Those dates span the last week of last year, and the first week of the new year. Now, let's see what happens when we select the weeknumber from this data using MySQL's WEEK() function:

mysql> SELECT start, WEEK(start) FROM test;
+---------------------+-------------+
| start               | WEEK(start) |
+---------------------+-------------+
| 2008-12-27 00:00:00 |          51 | 
| 2008-12-28 00:00:00 |          52 | 
| 2008-12-29 00:00:00 |          52 | 
| 2008-12-30 00:00:00 |          52 | 
| 2008-12-31 00:00:00 |          52 | 
| 2009-01-01 00:00:00 |           0 | 
| 2009-01-02 00:00:00 |           0 | 
| 2009-01-03 00:00:00 |           0 | 
| 2009-01-04 00:00:00 |           1 | 
| 2009-01-05 00:00:00 |           1 | 
+---------------------+-------------+
10 rows in set (0.00 sec)

As you can see, we get four different weeks for a timespam of only ten days! Apparently, MySQL counts the first days of the year that do not belong to week 1 as week 0. This was certainly not what I expected, as I'm used to calendars that display the last days of the previous year and the first days of the new year as week 1.

MySQL's default WEEK() function could have caused serious data skew for me in this case. Fortunately, using the WEEK() function was too slow (as it had to calculate the weeknumber for each row in the result due to a WHERE WEEK(column) BETWEEN x AND y clause in my query), so we calculated the weeknumber using Unix timestamps ourselves. That's when we found the error. When using the WHERE clause mentioned, and the above data, we could have gotten:

mysql> SELECT * FROM test WHERE WEEK(start) BETWEEN 1 AND 52;
+---------------------+
| start               |
+---------------------+
| 2008-12-27 00:00:00 | 
| 2008-12-28 00:00:00 | 
| 2008-12-29 00:00:00 | 
| 2008-12-30 00:00:00 | 
| 2008-12-31 00:00:00 | 
| 2009-01-04 00:00:00 | 
| 2009-01-05 00:00:00 | 
+---------------------+
7 rows in set (0.00 sec)

Only 7 rows are returned, while we should have gotten 10.

It turns out that MySQL's WEEK() function can operate in eight different ways. From the manual:

WEEK(date[,mode])

This function returns the week number for date. The two-argument form of WEEK() allows you to specify whether the week starts on Sunday or Monday and whether the return value should be in the range from 0 to 53 or from 1 to 53. If the mode argument is omitted, the value of the default_week_format system variable is used.

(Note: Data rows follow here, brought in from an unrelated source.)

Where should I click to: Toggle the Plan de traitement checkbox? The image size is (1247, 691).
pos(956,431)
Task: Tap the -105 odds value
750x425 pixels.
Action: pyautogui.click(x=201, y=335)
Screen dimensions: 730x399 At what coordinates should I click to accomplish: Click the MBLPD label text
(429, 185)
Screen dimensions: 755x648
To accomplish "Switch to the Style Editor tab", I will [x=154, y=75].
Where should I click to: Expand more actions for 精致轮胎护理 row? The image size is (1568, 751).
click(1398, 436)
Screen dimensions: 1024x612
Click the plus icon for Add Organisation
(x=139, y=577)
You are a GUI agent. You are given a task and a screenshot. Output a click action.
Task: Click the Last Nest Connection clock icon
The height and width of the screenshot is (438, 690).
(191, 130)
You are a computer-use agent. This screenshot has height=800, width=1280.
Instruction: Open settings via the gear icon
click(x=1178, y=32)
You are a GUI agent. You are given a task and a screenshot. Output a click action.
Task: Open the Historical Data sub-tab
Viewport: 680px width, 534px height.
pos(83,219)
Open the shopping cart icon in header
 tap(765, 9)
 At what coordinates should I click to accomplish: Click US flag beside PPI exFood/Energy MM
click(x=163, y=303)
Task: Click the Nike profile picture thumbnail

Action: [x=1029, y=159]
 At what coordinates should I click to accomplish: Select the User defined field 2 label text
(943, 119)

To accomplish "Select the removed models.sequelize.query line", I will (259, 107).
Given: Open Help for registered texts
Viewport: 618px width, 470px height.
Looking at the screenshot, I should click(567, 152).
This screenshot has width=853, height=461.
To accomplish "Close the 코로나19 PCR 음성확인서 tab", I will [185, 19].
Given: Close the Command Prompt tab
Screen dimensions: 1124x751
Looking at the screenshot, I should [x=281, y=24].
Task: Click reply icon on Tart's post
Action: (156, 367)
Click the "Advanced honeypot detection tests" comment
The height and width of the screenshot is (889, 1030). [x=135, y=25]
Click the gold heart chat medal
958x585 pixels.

The following table describes how the mode argument works.

+--------------------------------------------------------------------+
| Mode | First day of week | Range | Week 1 is the first week ...    |
|------+-------------------+-------+---------------------------------|
| 0    | Sunday            | 0-53  | with a Sunday in this year      |
|------+-------------------+-------+---------------------------------|
| 1    | Monday            | 0-53  | with more than 3 days this year |
|------+-------------------+-------+---------------------------------|
| 2    | Sunday            | 1-53  | with a Sunday in this year      |
|------+-------------------+-------+---------------------------------|
| 3    | Monday            | 1-53  | with more than 3 days this year |
|------+-------------------+-------+---------------------------------|
| 4    | Sunday            | 0-53  | with more than 3 days this year |
|------+-------------------+-------+---------------------------------|
| 5    | Monday            | 0-53  | with a Monday in this year      |
|------+-------------------+-------+---------------------------------|
| 6    | Sunday            | 1-53  | with more than 3 days this year |
|------+-------------------+-------+---------------------------------|
| 7    | Monday            | 1-53  | with a Monday in this year      |
+--------------------------------------------------------------------+

So what we really wanted was the WEEK(column, 3); mode:

mysql> SELECT start, WEEK(start, 3) FROM test;
+---------------------+----------------+
| start               | WEEK(start, 3) |
+---------------------+----------------+
| 2008-12-27 00:00:00 |             52 | 
| 2008-12-28 00:00:00 |             52 | 
| 2008-12-29 00:00:00 |              1 | 
| 2008-12-30 00:00:00 |              1 | 
| 2008-12-31 00:00:00 |              1 | 
| 2009-01-01 00:00:00 |              1 | 
| 2009-01-02 00:00:00 |              1 | 
| 2009-01-03 00:00:00 |              1 | 
| 2009-01-04 00:00:00 |              1 | 
| 2009-01-05 00:00:00 |              2 | 
+---------------------+----------------+
10 rows in set (0.00 sec)

So, take care when using MySQL's WEEK() function, and always make sure to read the manual on all the functions you use at least once.

MyQryReplayer

I've written a tool called MyQryReplayer:

MyQryReplayer is a tool which can read the MySQL query log and replay an entire session's worth of queries against a database (SELECT queries only by default). While doing so, it records the time each query took to run, and any queries that failed including their error messages. MyQryReplayer can be used to inspect query performance, and to check a log of queries against a database for possible errors (when upgrading to a new version of MySQL for example).

Get version 0.1 here.

SQL: Remove duplicate rows

In the post SQL: Find duplicate rows I explained how you can find duplicate rows in a table. However, if you want to delete them, you'll run into a little problem as you have to delete all the duplicate rows except for one. Lots of solutions are floating around on the Internet, but most either don't work at all or don't work with MySQL.

Temporary table

One solution that works with MySQL is to create a temporary table to hold the data without duplicates and using the SELECT described in the post mentioned above (without the HAVING clause) and then dropping the original table and recreating it.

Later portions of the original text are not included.